INWOOD — Tension is simmering in Inwood as an investigation continues into the death of a grandfather who was fatally shot by an undercover cop during a drug bust on Post Avenue.
Residents expressed their anger during a conversation with the commanding officer of the 34th Precinct during its community council meeting.
They said although the area needs a more concentrated police presence to deal with crime, cops must become more aware of the distinction between locals and drug dealers.
“There are no animals on Post Avenue,” said one resident at the meeting who identified himself as Esteban, a former resident of the block where John Collado was shot and killed on Sept. 6. “They are just people, people who sometimes make mistakes.”
In the wake of the shooting, many residents have stressed that the neighborhood is made up of hardworking men and women who are trying to support their families, but drugs have long been a problem in the area.
In fact, the smell of marijuana wafted over precinct council attendees and police as they left the meeting held on Sherman Avenue Wednesday night, just one block west of Post Avenue.
Narcotics arrests have actually dropped in Inwood and Washington Heights over the past decade, according to DNAinfo’s Crime & Safety report.
In the 34th Precinct, which patrols Inwood and Washington Heights above 179th Street, narcotics arrests saw an 8.3 percent drop between 2009 and 2010, with 670 arrests made in 2010 versus 730 in 2009.
In the 33rd Precinct, which patrols Washington Heights below 179th Street, narcotics arrests saw a 23.7 percent drop during the same time period. In 2010 915 arrests were made, compared to 1,199 in 2009, according to the report, which matches NYPD statistics against U.S. Census data.
It was not immediately known how many narcotics arrests have been made so far in 2011, but the recent crime wave in the 34th Precinct has been acknowledged by the NYPD.
“2011 has been a challenging year,” said Deputy Inspector Barry Buzzetti, the commanding officer of the 34th Precinct.
“When incidents like these happen they erode some of the trust, some of the security people in the community need to live. We know it will be a long time building that trust back up,” he said.
The Collado incident is the latest high profile case involving a police officer in Inwood. It followed the August arrest of an off-duty cop who allegedly raped a woman in Inwood, and the shooting death of a knife-wielding man who threatened cops on Vermilyea Avenue last October.
Collado was shot after he intervened in a drug arrest of a neighbor in his apartment building. Rangel Batista, 23, was charged with assaulting a police officer and resisting arrest, but police said they did not find drugs on him. He is currently awaiting trial on charges of criminal possession of cocaine stemming back to January of this year.

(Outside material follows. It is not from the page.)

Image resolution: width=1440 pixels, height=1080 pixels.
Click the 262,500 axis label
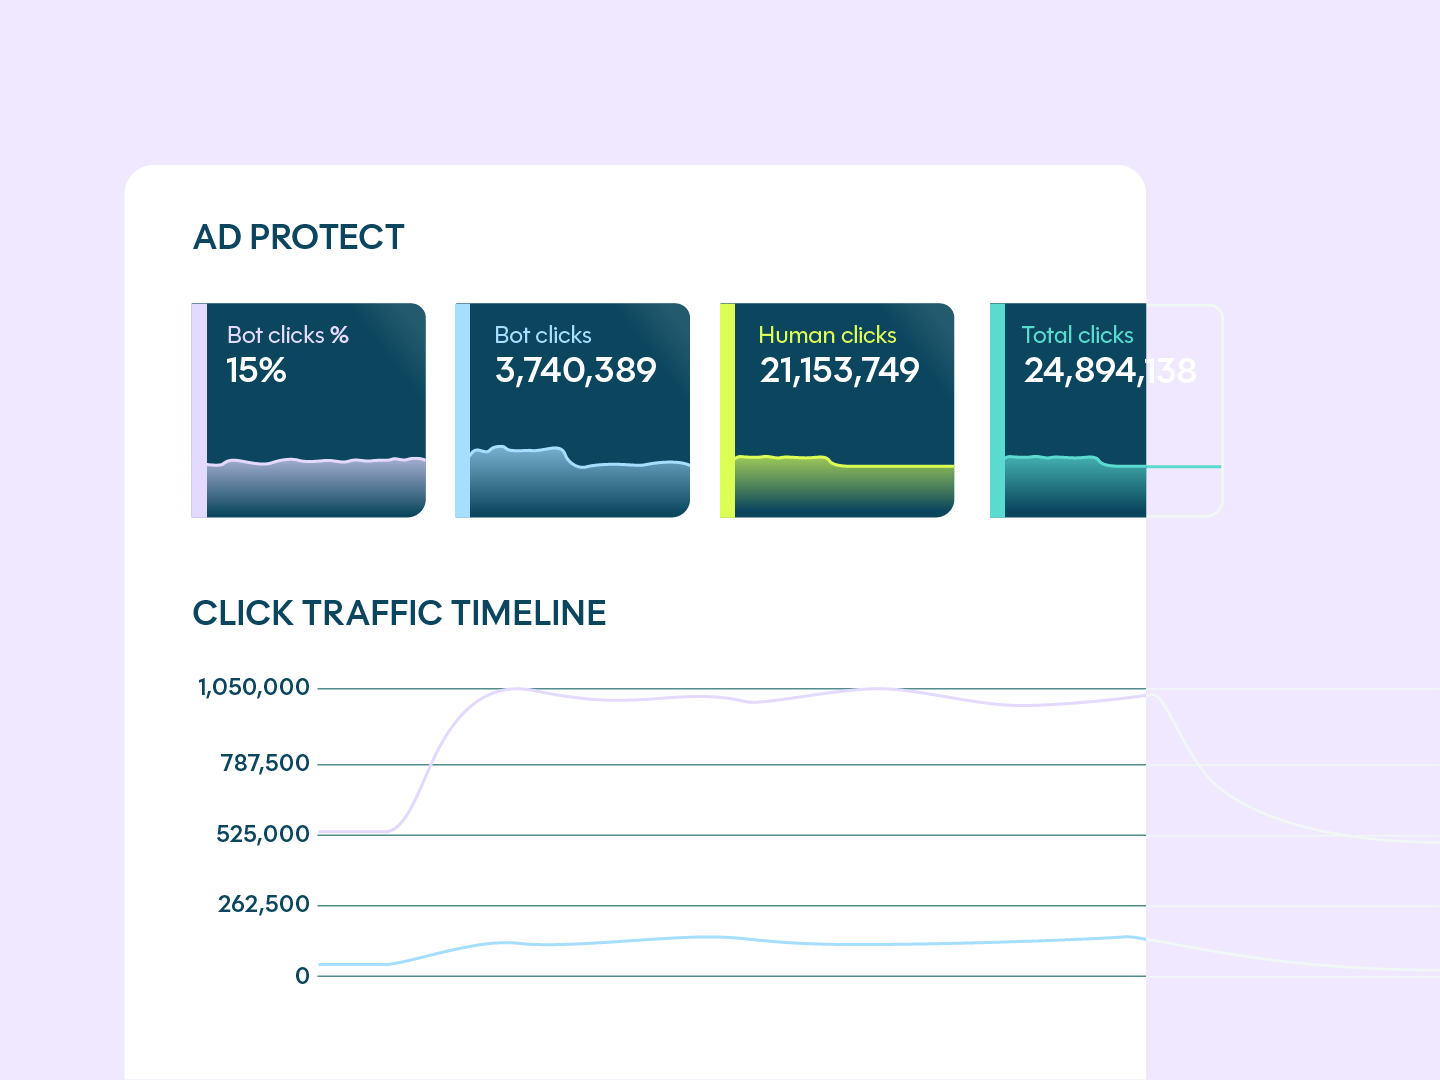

Cops said Collado placed the plainclothes officer in a chokehold, leaving him on the verge of passing out. A family lawyer and friends have argued Collado was a “good man” who was sticking up for a neighbor.
“John Collado died because he loved that troubled young man,” a neighbor said at the community council meeting Wednesday night.
Many residents say they are more apt to reach out to a neighbor than cops when it comes to problems on the street.
"Even though this neighborhood seems disconnected, we are very connected when it comes to our neighbors," Alex Martinez, a member of the Inwood Little League, said during Wednesday's precinct meeting.
"I can tell you, if Buzzetti is in trouble and he’s in plain clothes, I’m gonna help," he added, mentioning the precinct commanding officer by name.
One resident said she is concerned about a perceived increase in cops shooting citizens throughout the five boroughs, linking Collado’s death to that of the shooting death of Sean Bell by undercover cops.
Buzetti challenged the assertion, stating there has been a “huge decrease in instances of police fire arm discharges.”
Earlier this summer, the former commanding officer of the 34th Precinct, Jose Navarro, said undercover narcotics operations would be taking place in the area.
Although many residents of Post Avenue said they have seen an increase in uniformed police, some say that has brought an increase in aggression between cops and residents.
“You should see how these shake downs are done on the street,” said one Post Avenue resident who asked to remain anonymous. “There is a very real problem with stop and frisk in our community. You can’t treat everyone like drug dealers.”
“It’s time for the 34th Precinct and the community to reaffirm our vision for this community,” said another resident at the precinct meeting.
Although the police at Wednesday’s precinct meeting stopped short of accepting responsibility for the breakdown in community relations, they said they recognize a lack of communication between residents and police and asked for help in building that relationship.
“We need the community’s support,” said 34th Precinct Community Council president George Espinal. “The police can’t patrol the whole community, they don’t live here. They don’t know what you know.”